Yeah, the parents should have been more aware, but it’s hard to say without seeing the property. Was the broken gate obvious? Was the opening obscured by trees and bushes, construction materials? How far did the toddler have to go to fall in the pond? Did the parents even know there was an unfenced pond next door?

I draw the line at having to fence a pond. And life in prison?!

It would matter whether the pond was a natural or man-made feature. I would expect that natural pond, like a lake, wouldn’t need to be fenced in.

A pond made using those plastic liners would be a different case. I suspect it’s this second kind, but they didn’t say that I could tell.

A Toronto Sun story:

I believe this is the pond.

The life in prison sentence is given as the maximum possible. I would well imagine that even if found guilty, he would be given that sentence. The fact that the bail is relatively low probably reflects this.

From the linked article.

We don’t have the whole story here, but it looks like the gate being gone was a temporary thing.
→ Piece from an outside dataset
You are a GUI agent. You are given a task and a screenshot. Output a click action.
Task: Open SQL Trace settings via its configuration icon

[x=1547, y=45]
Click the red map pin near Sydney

The parents of the children may not have been aware that it was removed (note I’m not claiming any certainty either) which could account for lessened supervision. It sounds like the access was from the backyard, and having your toddler run around in your backyard wouldn’t seem that bad.

I can’t make sense of that.

I think he meant the guy would “not” be given that sentence.

I see nothing more than a tragic accident.

Why aren’t the parents being held for anything? I don’t understand these laws. It seems like a terrible accident, but who lets a toddler - not a five or six year old, a 2 YO - wander around all by himself without any supervision at all? Really? Parents do this?

Yeah, if the guy who didn’t fence his pond was guilty, the parents who let the kid wander off are equally or more guilty. I don’t see how you can blame one and not the other - if pond was fenced, no accident. If kid was not allowed to wander off, no accident. Same liability on both ends IMO.

Good point Athena.

And dayum, are we going to have to toddler proof the world at some point? I don’t see many fences along highways or neighborhood/suburban streets.

It’s not uncommon for municipalities to have laws requiring that backyards with potential dangers (like swimming pools, ponds, African lions, etc) be fenced. It’s not putting a fence around the pond (although i guess that would probably be technically OK), it’s usually putting a fence around the backyard, to prevent toddlers, neighborhood children, stray cats etc from harm.

It’s not just toddlers – lots of little kids, running around a neighborhood, seeing an open body of water, will go splashing or playing. While toddler parents surely have some responsibility for watching their kids, the same is NOT true of parents of 7 and 8 year olds (say.)

The child died in hospital not in the pond, implying he was found quickly. A child that age can drown in shallow water in the time it takes for parents to notice he is missing, search and find him. There’s a long tradition of laws to keep wells covered and pools fenced for that reason. It’s negligence on behalf of the pond’s owner.

If a kid drowns in water shallow enough to stand up in I say let Darwin win. Besides a toddler of course. But a toddler shouldn’t be out of the sight of the parents and if they are and bad things happen its the parents fault.

It is a tragedy for all three elements: child, parents, property owner. The law holds the property owner responsible for certain safety standards in that jurisdiction and apparently he failed to maintain his property to that standard. The child’s parents may have had a momentary lapse of attention, perhaps due to a distraction, which can happen to anyone with small children. Unless the authorities can prove the parents were grossly negligent in their supervision, it looks like the greatest onus is going to fall upon the property owner for any losses, injuries or deaths attributable to his non-observance of the laws.